All meat or mostly meat diets:
Cats require higher protein levels than dogs. Both species need vitamins, minerals and amino acids from non-meat sources to complete their nutrition. In laboratory testing, high meat diets have been found to have poor Calcium/ Phosphorus balance, predisposing the pet to bone and joint disease. Excess protein in the diet can put a strain on the kidneys and liver, especially in older pets. When choosing a healthy diet, think “balance” not “meat”.

Bones can cause fractured teeth, abscesses, vomiting, diarrhea, impaction, perforation of the GI tract and death. Find rawhide chews, rubber toys, treat filled puzzle toys, etc. to keep your pet happily occupied without endangering their health.

“By-products” and “Meat Meal”:
Most people shudder when they see these terms used in pet foods. However, many of these ingredients are wholesome and yummy. By-products include things like animal fats, organ meats, beet pulp and tomato pomace, all of which add benefit to pet foods. Meat meal means that chicken, beef or other high-quality meats have been ground, and then dried to make a protein-rich healthy ingredient.

Curvy Versus Slim:
New research has shown that slim littermates live 1-2 years longer than their curvy littermates. And we all know that pet obesity is rampant. Overweight pets are prone to many serious and costly diseases and will not live as long as healthier weight pets. It is well worth the time and energy monitoring you pet’s weight, calories and exercise. A healthy pet has a slim waist and ribs that can be felt under the skin. We all want our pets to live for a very long time, keeping them slim is the most important thing you can do.
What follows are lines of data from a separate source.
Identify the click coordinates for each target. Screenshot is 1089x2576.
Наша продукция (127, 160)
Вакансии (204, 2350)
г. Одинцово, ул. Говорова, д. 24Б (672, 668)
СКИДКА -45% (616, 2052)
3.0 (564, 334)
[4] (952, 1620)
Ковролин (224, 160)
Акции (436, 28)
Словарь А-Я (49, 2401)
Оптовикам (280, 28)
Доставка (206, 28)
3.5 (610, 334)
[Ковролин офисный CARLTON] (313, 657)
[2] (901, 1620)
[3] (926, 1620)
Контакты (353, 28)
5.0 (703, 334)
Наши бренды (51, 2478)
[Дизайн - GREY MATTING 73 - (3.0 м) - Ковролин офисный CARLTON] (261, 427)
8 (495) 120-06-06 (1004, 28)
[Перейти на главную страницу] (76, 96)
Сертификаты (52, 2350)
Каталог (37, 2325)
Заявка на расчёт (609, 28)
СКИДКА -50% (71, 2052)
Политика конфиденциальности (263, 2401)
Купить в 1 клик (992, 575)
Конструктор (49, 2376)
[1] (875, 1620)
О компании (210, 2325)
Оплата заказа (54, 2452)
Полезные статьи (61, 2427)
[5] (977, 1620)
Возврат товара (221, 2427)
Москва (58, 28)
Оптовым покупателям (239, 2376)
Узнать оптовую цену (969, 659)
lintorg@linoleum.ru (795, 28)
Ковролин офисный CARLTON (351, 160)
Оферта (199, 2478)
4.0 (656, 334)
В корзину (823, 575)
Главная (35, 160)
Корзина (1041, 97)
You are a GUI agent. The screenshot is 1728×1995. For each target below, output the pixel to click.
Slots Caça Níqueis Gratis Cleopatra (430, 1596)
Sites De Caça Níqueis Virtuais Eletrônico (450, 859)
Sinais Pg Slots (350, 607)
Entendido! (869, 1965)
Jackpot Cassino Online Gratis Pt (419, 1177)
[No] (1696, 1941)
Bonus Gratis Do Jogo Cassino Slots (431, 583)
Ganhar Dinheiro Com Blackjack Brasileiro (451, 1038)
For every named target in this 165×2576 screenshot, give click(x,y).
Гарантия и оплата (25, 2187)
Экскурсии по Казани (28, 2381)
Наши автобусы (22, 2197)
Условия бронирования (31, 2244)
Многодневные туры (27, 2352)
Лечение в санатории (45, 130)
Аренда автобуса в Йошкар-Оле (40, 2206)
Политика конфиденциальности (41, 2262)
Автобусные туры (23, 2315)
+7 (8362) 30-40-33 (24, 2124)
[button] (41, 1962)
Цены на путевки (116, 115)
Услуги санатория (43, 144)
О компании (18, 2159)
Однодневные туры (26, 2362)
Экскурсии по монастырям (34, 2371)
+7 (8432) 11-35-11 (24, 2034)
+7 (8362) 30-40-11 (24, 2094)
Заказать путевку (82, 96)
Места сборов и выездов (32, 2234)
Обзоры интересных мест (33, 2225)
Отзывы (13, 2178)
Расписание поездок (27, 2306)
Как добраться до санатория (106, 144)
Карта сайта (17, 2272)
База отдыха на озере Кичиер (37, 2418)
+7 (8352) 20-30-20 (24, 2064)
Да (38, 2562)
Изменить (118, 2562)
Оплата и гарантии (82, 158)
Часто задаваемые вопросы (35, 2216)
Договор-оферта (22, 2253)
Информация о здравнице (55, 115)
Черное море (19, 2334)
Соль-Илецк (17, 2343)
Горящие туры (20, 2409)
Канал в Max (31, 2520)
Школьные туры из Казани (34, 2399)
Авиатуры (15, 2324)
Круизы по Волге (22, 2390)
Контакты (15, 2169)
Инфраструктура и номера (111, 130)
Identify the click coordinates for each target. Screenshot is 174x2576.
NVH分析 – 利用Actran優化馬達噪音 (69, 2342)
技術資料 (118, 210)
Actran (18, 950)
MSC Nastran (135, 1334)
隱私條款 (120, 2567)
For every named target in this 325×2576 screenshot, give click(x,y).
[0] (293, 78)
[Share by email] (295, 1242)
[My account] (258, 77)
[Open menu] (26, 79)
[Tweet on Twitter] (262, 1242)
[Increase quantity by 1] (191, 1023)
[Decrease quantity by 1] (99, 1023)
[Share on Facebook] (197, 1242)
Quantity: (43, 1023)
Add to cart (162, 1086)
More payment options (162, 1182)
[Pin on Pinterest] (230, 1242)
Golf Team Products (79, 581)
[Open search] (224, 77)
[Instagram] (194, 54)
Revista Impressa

Grocery Store Foods versus Veterinary Pet Foods:
Although there is a perceived cost and convenience in purchasing grocery store foods, you may actually spend more in the long run. Veterinary pet foods use premium ingredients and have undergone extensive testing. They may seem to cost more but typically have less filler, requiring you to feed less; and pick up fewer poops. They are formulated to enhance health, maximize longevity and reduce the likelihood of your pet getting illnesses. You may save thousands of dollars in veterinary bills by feeding healthy diets specifically formulated to prevent diseases such as dental disease, obesity, bladder stones, heart disease and kidney failure to name a few. Ask your vet for nutrition advice; they have years of experience and the scientific knowledge to help you. In the words of Hippocrates: “Let food be thy medicine and medicine be thy food.”